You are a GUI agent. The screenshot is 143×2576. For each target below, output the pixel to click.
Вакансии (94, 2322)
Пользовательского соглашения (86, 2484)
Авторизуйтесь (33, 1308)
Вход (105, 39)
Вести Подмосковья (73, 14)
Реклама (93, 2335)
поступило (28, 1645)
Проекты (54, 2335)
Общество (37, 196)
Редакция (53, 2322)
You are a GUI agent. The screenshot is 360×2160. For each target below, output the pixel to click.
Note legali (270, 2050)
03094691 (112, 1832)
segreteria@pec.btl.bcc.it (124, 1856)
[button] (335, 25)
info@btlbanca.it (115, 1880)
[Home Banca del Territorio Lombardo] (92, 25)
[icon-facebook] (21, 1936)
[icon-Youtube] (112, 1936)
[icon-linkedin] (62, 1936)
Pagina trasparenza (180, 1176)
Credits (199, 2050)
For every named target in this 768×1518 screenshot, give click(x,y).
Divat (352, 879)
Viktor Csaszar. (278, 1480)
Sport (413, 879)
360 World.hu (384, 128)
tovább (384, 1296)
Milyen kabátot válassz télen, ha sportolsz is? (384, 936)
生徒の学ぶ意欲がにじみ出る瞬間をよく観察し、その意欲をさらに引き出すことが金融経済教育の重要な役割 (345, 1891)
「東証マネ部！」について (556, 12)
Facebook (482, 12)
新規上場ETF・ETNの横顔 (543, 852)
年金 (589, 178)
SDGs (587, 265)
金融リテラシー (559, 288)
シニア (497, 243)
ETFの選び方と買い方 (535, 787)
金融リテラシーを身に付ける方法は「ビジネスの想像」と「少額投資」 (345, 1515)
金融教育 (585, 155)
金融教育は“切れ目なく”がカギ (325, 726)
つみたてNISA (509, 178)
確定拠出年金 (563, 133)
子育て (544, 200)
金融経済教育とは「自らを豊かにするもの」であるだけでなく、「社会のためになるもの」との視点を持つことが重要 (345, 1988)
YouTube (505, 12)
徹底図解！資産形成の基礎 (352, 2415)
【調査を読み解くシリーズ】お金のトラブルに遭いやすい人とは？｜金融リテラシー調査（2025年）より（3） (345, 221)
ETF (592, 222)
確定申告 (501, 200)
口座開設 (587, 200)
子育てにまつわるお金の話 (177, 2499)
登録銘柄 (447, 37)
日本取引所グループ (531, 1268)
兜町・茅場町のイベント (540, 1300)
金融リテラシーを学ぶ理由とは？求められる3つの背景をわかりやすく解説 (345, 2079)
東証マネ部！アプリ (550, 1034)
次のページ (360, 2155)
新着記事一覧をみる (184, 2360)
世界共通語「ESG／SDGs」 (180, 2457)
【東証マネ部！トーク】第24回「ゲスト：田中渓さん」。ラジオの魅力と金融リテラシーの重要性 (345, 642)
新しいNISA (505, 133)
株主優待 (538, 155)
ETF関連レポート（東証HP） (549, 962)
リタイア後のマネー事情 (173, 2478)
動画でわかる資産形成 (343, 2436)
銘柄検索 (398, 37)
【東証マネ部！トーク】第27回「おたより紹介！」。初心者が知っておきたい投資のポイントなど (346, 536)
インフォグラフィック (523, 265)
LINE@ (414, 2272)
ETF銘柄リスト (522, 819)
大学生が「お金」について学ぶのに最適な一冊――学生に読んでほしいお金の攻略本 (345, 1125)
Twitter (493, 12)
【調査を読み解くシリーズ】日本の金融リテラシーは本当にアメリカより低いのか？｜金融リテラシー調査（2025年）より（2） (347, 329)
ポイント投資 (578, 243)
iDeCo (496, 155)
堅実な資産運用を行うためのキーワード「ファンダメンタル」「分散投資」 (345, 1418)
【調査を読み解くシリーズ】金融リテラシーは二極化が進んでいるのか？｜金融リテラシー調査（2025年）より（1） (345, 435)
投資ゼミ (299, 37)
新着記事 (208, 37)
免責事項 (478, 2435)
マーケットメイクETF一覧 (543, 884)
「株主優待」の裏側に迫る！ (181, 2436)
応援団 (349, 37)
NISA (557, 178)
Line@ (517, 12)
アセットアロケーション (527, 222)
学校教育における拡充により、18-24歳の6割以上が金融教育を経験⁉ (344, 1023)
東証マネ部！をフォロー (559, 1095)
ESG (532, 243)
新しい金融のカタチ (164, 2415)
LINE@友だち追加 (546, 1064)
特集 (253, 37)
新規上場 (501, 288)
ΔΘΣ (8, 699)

◆ WHAT IS REQUIRED
The first line of the entries above marks where to begin; repeat each line exactly through the one that contains "世界共通語「ESG／SDGs」 (180, 2457)", and include that line.

◆ ANSWER TO THIS PROBLEM
You are a GUI agent. The screenshot is 143×2576. For each target below, output the pixel to click.
Вакансии (94, 2322)
Пользовательского соглашения (86, 2484)
Авторизуйтесь (33, 1308)
Вход (105, 39)
Вести Подмосковья (73, 14)
Реклама (93, 2335)
поступило (28, 1645)
Проекты (54, 2335)
Общество (37, 196)
Редакция (53, 2322)
You are a GUI agent. The screenshot is 360×2160. For each target below, output the pixel to click.
Note legali (270, 2050)
03094691 (112, 1832)
segreteria@pec.btl.bcc.it (124, 1856)
[button] (335, 25)
info@btlbanca.it (115, 1880)
[Home Banca del Territorio Lombardo] (92, 25)
[icon-facebook] (21, 1936)
[icon-Youtube] (112, 1936)
[icon-linkedin] (62, 1936)
Pagina trasparenza (180, 1176)
Credits (199, 2050)
For every named target in this 768×1518 screenshot, give click(x,y).
Divat (352, 879)
Viktor Csaszar. (278, 1480)
Sport (413, 879)
360 World.hu (384, 128)
tovább (384, 1296)
Milyen kabátot válassz télen, ha sportolsz is? (384, 936)
生徒の学ぶ意欲がにじみ出る瞬間をよく観察し、その意欲をさらに引き出すことが金融経済教育の重要な役割 (345, 1891)
「東証マネ部！」について (556, 12)
Facebook (482, 12)
新規上場ETF・ETNの横顔 (543, 852)
年金 (589, 178)
SDGs (587, 265)
金融リテラシー (559, 288)
シニア (497, 243)
ETFの選び方と買い方 (535, 787)
金融リテラシーを身に付ける方法は「ビジネスの想像」と「少額投資」 (345, 1515)
金融教育 (585, 155)
金融教育は“切れ目なく”がカギ (325, 726)
つみたてNISA (509, 178)
確定拠出年金 (563, 133)
子育て (544, 200)
金融経済教育とは「自らを豊かにするもの」であるだけでなく、「社会のためになるもの」との視点を持つことが重要 (345, 1988)
YouTube (505, 12)
徹底図解！資産形成の基礎 (352, 2415)
【調査を読み解くシリーズ】お金のトラブルに遭いやすい人とは？｜金融リテラシー調査（2025年）より（3） (345, 221)
ETF (592, 222)
確定申告 (501, 200)
口座開設 (587, 200)
子育てにまつわるお金の話 (177, 2499)
登録銘柄 (447, 37)
日本取引所グループ (531, 1268)
兜町・茅場町のイベント (540, 1300)
金融リテラシーを学ぶ理由とは？求められる3つの背景をわかりやすく解説 (345, 2079)
東証マネ部！アプリ (550, 1034)
次のページ (360, 2155)
新着記事一覧をみる (184, 2360)
世界共通語「ESG／SDGs」 (180, 2457)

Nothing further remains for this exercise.